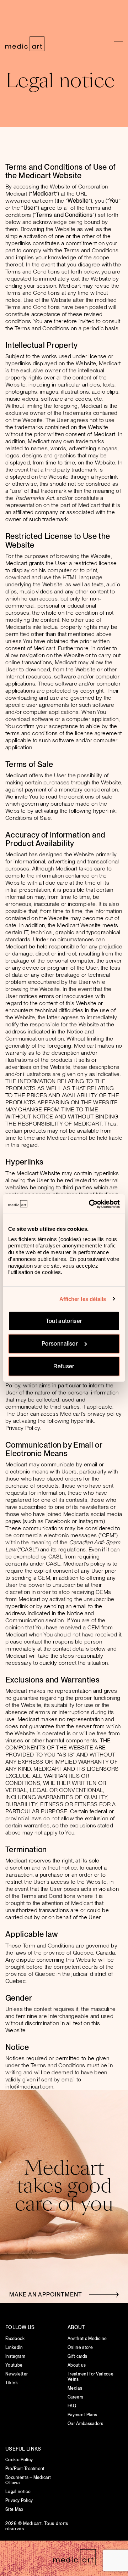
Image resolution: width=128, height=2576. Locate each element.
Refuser (63, 1366)
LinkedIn (14, 2347)
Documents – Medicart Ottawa (28, 2480)
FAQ (72, 2405)
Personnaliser (60, 1343)
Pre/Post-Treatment (25, 2468)
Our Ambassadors (85, 2423)
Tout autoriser (64, 1321)
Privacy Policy (22, 1428)
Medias (75, 2388)
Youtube (13, 2365)
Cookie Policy (19, 2459)
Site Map (14, 2509)
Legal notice (18, 2491)
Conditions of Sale (28, 817)
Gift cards (77, 2356)
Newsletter (16, 2374)
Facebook (15, 2338)
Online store (80, 2347)
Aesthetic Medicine (87, 2338)
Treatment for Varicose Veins (90, 2377)
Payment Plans (82, 2414)
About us (77, 2365)
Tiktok (11, 2382)
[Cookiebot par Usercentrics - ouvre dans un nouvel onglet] (90, 1203)
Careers (75, 2397)
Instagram (15, 2356)
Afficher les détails (82, 1299)
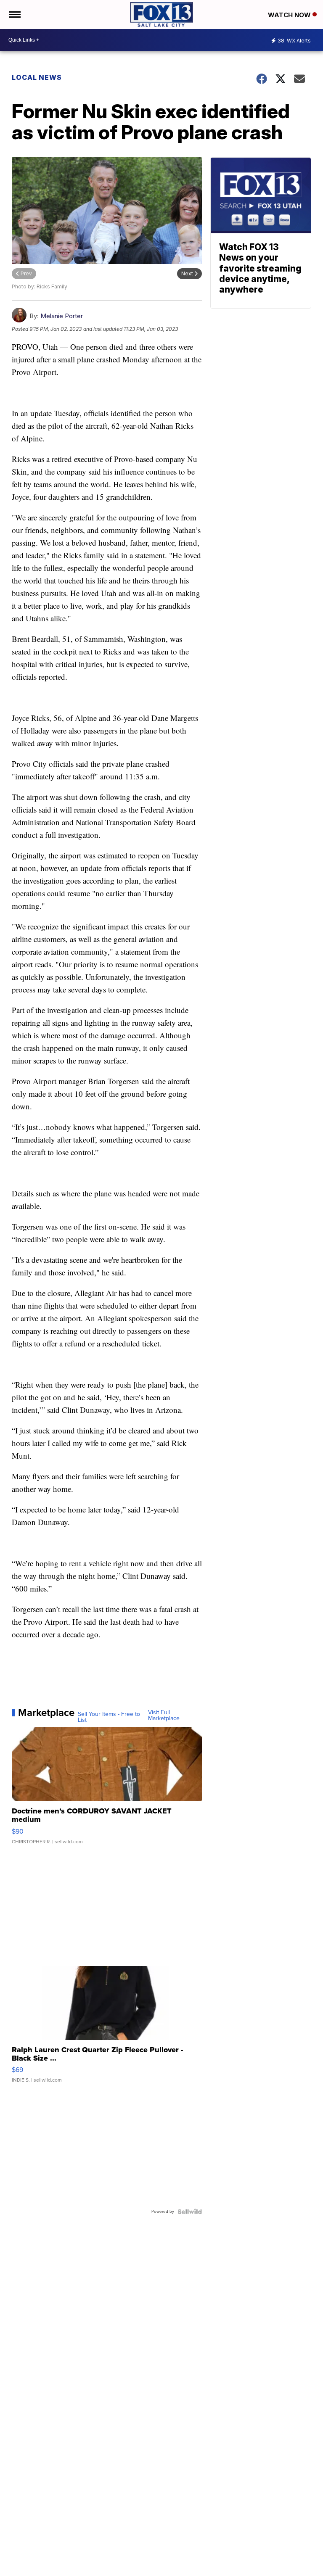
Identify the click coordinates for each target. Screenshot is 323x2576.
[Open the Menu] (14, 14)
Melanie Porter (61, 316)
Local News (37, 77)
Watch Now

○ ○ ○

What the exercise asks:
Reproduce, without alteration and without pictures, only those lines that lie between the first line of the entries above and the line containing "Aesthetic Medicine (87, 2338)", both of them included.

Answer:
Image resolution: width=128, height=2576. Locate each element.
Refuser (63, 1366)
LinkedIn (14, 2347)
Documents – Medicart Ottawa (28, 2480)
FAQ (72, 2405)
Personnaliser (60, 1343)
Pre/Post-Treatment (25, 2468)
Our Ambassadors (85, 2423)
Tout autoriser (64, 1321)
Privacy Policy (22, 1428)
Medias (75, 2388)
Youtube (13, 2365)
Cookie Policy (19, 2459)
Site Map (14, 2509)
Legal notice (18, 2491)
Conditions of Sale (28, 817)
Gift cards (77, 2356)
Newsletter (16, 2374)
Facebook (15, 2338)
Online store (80, 2347)
Aesthetic Medicine (87, 2338)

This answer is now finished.